■ What the exercise asks ■
The lines needed are those from the start of the records through the line holding "Task: Click the NOUN tag under CEO", each copied exactly.

[Dataset entries]
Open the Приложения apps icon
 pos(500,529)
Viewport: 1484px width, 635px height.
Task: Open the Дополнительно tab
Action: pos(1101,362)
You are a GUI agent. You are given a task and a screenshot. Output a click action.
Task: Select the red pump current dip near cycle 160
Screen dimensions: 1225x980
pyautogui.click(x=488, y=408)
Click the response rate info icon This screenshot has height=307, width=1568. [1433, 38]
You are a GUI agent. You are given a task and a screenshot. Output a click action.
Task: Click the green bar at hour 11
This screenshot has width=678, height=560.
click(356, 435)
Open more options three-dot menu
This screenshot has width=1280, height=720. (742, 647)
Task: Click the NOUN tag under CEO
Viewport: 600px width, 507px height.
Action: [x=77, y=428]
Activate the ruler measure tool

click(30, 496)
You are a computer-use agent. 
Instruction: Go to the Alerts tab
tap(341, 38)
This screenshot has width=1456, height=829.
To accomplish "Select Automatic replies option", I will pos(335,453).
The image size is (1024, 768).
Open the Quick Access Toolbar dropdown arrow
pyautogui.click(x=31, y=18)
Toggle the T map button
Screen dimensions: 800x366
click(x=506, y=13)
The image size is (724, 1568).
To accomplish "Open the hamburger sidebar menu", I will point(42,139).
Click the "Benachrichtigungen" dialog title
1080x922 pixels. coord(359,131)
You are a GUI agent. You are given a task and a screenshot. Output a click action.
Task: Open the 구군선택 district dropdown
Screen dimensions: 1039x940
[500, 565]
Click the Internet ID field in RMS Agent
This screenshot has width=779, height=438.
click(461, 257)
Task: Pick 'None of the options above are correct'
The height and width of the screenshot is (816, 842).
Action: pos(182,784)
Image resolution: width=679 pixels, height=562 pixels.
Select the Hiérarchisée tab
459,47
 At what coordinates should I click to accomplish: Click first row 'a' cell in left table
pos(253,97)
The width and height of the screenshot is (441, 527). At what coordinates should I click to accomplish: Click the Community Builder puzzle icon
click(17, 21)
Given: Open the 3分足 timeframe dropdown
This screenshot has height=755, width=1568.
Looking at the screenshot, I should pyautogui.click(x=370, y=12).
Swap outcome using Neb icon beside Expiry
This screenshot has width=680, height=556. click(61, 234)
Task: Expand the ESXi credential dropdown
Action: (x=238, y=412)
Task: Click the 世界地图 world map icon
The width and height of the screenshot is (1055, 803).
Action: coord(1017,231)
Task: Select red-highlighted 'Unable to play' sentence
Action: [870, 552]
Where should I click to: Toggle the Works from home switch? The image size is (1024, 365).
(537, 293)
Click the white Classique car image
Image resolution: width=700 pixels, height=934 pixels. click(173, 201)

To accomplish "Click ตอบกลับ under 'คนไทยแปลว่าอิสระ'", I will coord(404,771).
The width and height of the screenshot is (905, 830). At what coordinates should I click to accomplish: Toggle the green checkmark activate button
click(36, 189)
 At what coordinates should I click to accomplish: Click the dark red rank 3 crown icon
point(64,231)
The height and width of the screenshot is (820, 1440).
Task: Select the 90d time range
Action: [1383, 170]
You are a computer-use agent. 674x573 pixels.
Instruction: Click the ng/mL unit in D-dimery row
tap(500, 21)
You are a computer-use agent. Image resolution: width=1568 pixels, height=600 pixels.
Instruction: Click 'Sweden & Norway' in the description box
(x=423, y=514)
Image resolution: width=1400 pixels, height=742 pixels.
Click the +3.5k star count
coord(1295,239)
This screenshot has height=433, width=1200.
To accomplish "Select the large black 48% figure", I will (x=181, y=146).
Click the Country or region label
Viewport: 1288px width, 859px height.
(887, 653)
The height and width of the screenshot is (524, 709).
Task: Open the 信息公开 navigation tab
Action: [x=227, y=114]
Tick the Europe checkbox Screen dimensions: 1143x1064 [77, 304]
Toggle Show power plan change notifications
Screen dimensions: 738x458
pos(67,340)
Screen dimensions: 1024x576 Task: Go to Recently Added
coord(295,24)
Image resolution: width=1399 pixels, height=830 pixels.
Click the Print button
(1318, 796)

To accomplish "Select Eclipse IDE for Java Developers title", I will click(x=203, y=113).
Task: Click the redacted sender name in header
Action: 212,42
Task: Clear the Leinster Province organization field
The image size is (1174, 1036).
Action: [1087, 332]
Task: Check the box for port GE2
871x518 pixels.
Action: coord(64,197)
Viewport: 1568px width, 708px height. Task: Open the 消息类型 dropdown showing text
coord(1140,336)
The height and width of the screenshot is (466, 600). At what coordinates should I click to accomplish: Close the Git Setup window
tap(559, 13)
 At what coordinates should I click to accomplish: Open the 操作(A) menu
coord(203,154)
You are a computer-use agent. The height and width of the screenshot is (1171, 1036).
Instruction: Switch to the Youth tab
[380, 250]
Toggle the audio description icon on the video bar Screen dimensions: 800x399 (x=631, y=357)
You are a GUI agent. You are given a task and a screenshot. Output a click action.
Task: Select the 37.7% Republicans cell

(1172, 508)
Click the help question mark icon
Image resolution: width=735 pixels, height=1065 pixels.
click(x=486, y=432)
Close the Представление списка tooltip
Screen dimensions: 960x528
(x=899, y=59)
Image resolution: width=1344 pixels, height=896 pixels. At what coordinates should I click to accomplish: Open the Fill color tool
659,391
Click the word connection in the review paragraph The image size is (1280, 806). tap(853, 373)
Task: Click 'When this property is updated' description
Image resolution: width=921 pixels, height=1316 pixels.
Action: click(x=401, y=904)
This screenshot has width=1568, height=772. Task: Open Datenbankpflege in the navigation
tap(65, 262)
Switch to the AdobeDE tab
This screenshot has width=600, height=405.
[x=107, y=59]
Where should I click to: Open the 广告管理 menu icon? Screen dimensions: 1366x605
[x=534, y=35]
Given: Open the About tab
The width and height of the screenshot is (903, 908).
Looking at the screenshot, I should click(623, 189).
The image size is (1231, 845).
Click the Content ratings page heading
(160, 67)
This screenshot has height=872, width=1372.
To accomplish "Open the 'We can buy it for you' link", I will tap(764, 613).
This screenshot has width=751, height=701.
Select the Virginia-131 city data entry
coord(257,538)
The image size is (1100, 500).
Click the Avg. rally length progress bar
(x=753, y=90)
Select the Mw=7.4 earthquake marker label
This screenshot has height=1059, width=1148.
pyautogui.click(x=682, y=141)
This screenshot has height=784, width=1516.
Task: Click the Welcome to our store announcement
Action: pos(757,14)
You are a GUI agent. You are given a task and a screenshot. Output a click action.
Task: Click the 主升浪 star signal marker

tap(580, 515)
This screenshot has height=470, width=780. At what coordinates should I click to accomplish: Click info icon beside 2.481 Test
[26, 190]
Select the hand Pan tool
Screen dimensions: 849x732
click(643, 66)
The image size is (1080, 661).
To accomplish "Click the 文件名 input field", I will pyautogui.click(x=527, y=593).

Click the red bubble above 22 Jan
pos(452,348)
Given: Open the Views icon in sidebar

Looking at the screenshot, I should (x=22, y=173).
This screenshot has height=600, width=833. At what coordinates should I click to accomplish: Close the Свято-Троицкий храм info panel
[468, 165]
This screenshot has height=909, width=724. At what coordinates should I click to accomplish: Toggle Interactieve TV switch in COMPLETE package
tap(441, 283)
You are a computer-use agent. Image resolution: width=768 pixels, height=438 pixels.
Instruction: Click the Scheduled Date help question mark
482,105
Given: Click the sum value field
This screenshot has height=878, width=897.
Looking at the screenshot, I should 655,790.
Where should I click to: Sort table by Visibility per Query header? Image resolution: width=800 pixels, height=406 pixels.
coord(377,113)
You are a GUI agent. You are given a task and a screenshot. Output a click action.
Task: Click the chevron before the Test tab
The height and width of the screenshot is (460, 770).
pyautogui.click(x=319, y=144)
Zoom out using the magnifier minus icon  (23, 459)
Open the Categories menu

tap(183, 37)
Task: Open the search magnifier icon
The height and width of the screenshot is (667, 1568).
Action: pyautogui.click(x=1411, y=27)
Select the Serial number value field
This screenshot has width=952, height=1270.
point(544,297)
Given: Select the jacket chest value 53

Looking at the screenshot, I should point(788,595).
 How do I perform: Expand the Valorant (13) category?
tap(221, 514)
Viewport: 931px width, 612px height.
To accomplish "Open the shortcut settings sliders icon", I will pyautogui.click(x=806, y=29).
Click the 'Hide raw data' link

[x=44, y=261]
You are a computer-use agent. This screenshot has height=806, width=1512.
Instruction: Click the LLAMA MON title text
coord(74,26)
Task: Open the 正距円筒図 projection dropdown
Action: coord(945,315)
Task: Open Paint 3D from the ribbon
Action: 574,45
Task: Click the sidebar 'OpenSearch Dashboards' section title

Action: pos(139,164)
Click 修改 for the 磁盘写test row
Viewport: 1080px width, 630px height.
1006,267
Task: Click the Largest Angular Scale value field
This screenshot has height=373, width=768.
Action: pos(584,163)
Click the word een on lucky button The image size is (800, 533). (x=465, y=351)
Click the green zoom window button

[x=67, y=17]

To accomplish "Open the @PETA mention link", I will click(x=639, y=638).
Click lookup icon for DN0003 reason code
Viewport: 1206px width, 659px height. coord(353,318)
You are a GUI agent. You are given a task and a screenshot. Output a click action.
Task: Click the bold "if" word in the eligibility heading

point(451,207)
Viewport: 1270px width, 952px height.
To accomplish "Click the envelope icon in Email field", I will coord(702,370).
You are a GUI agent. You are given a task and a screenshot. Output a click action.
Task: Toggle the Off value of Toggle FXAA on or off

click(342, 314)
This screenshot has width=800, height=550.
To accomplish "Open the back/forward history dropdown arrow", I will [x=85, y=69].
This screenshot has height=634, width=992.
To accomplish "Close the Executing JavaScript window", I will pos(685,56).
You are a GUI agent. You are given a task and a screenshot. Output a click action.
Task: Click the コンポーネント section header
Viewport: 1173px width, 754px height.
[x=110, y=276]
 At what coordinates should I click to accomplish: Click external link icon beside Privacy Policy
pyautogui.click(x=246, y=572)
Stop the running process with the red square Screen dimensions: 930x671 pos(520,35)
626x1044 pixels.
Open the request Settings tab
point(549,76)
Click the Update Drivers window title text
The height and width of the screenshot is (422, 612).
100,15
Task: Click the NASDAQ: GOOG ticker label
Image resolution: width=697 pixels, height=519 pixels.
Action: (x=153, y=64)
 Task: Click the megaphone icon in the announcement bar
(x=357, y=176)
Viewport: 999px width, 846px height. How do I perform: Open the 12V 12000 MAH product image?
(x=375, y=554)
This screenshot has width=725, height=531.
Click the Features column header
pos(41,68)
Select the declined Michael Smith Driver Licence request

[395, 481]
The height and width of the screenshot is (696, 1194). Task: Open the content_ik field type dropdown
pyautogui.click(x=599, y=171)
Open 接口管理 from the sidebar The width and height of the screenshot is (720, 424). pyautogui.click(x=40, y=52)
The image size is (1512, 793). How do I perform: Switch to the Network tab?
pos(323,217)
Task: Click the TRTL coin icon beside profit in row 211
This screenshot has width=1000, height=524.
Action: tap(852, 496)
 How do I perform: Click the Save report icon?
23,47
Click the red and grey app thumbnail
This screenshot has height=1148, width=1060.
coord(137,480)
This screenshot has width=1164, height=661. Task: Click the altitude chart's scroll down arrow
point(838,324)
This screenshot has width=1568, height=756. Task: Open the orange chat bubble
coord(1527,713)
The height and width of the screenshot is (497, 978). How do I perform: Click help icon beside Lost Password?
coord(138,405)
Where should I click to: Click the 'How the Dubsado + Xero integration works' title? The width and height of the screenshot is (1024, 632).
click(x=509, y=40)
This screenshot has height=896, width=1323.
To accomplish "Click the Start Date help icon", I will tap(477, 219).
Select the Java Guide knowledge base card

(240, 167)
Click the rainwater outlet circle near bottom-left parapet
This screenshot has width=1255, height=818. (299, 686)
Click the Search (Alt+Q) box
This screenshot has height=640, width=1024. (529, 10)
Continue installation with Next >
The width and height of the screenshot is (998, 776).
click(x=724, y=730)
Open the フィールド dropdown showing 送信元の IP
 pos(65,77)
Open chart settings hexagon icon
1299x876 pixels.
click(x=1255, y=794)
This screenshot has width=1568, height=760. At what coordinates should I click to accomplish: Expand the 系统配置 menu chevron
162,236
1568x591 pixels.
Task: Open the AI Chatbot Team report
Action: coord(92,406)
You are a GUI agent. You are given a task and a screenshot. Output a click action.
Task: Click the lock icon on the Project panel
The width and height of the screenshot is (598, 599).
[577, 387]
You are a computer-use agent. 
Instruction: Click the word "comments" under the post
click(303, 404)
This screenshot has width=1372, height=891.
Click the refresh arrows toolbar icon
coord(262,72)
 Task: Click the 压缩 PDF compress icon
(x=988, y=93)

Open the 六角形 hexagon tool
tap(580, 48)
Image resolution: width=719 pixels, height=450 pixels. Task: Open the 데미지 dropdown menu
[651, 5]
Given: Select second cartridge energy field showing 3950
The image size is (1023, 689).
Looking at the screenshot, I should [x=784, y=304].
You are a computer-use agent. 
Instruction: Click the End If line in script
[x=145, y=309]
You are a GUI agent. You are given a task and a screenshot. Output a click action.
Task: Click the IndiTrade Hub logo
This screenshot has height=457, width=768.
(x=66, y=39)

■ Task answer ■
Open the Приложения apps icon
 pos(500,529)
Viewport: 1484px width, 635px height.
Task: Open the Дополнительно tab
Action: pos(1101,362)
You are a GUI agent. You are given a task and a screenshot. Output a click action.
Task: Select the red pump current dip near cycle 160
Screen dimensions: 1225x980
pyautogui.click(x=488, y=408)
Click the response rate info icon This screenshot has height=307, width=1568. [1433, 38]
You are a GUI agent. You are given a task and a screenshot. Output a click action.
Task: Click the green bar at hour 11
This screenshot has width=678, height=560.
click(356, 435)
Open more options three-dot menu
This screenshot has width=1280, height=720. (742, 647)
Task: Click the NOUN tag under CEO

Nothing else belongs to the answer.